- _Exercise_: A stretch of the entries below is to be set down exactly, running from the line with "Zoom in with" through the line with "Task: Select Downloads in Favorites", both included, and no other line.

- _Records for the task_:
= Beginning of Section =

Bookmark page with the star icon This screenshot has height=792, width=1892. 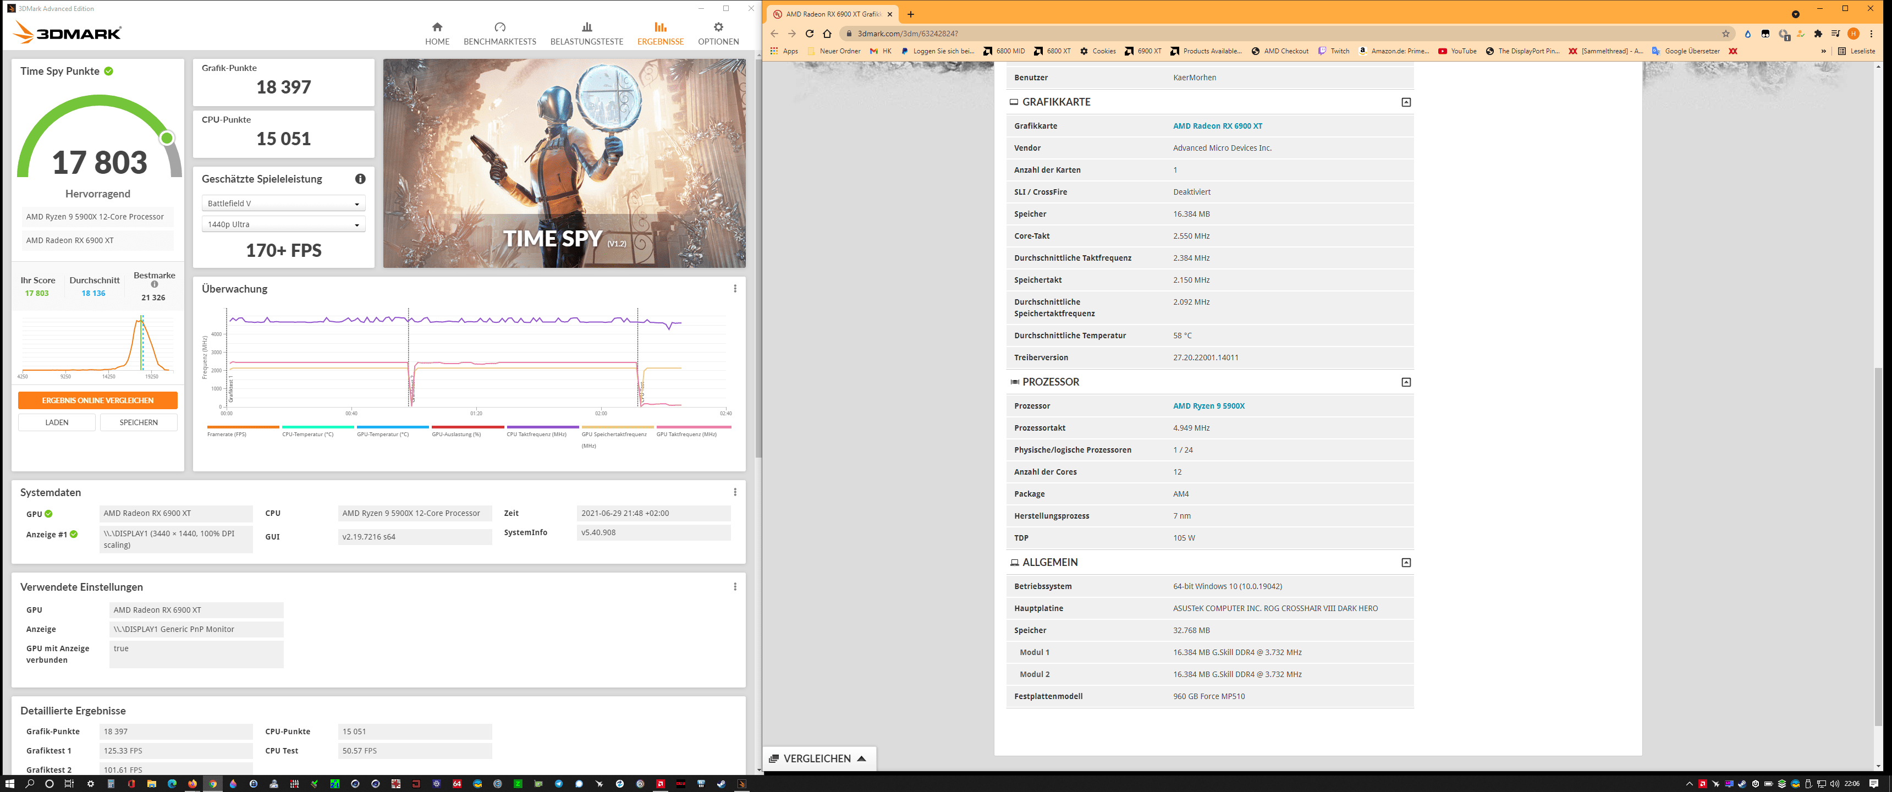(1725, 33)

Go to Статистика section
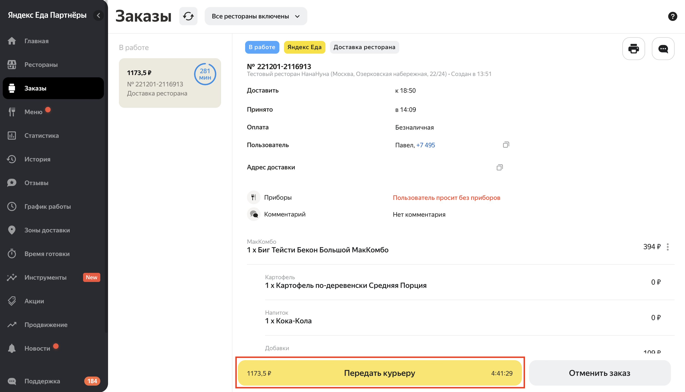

= End of Section =
= Beginning of Section =

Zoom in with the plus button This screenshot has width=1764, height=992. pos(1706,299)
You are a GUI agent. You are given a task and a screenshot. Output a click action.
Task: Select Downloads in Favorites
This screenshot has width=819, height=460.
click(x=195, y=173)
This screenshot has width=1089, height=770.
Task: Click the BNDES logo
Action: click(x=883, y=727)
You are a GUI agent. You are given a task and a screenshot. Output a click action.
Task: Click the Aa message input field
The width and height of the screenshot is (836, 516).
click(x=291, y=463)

= End of Section =
= Beginning of Section =

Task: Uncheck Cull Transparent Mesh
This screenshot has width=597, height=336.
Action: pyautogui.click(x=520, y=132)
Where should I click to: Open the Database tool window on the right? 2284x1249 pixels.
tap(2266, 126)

= End of Section =

- _Output for this exercise_:
Zoom in with the plus button This screenshot has width=1764, height=992. pos(1706,299)
You are a GUI agent. You are given a task and a screenshot. Output a click action.
Task: Select Downloads in Favorites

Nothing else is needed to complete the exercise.